Al extranjero que llega al país le sorprende, y valora, el alto grado de hospitalidad de nuestra gente. Somos parte de un pueblo acogedor y solidario, con las manos francas, siempre dispuestas al encuentro.

Esta hermosa actitud frente a la vida debemos mantenerla siempre. Nos hace crecer y llena el alma de satisfacción. Nos acerca más a Dios.

Es lamentable que la mala conducta de algunos dominicanos nos haga cambiar y entonces echemos en el olvido esa manera de ser que es como un carnet de identidad.
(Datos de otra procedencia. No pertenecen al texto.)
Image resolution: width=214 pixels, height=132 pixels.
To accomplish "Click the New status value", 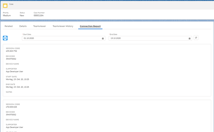I will (x=22, y=15).
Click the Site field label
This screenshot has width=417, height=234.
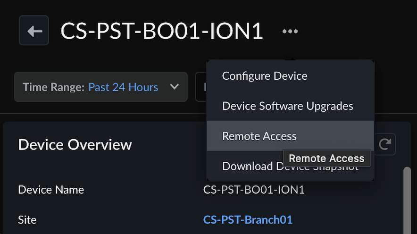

Duele observar que poco a poco el ciudadano comienza a desconfiar del otro. A sospechar de cualquier persona que anda extraviada y busca una dirección.

Tener nuestras puertas y ventanas cerradas como una cárcel por temor a un atraco, o asalto se va haciendo cotidiano.

Quién iba a pensar que algunas actividades religiosas, y de otra índole, tendríamos que acomodarlas a nuevos horarios para lograr la asistencia deseada, porque hoy, el día y la noche, fruto de la delincuencia, se han convertido en una tentación.

Ante esta realidad no debe haber espacio para el lamento, sino para la acción proactiva que impida que nos roben la alegría.

Las autoridades deben actuar de manera rápida y eficiente para devolverle a este pueblo la seguridad ciudadana, que es uno de los principales reclamos de la sociedad. El tiempo apremia.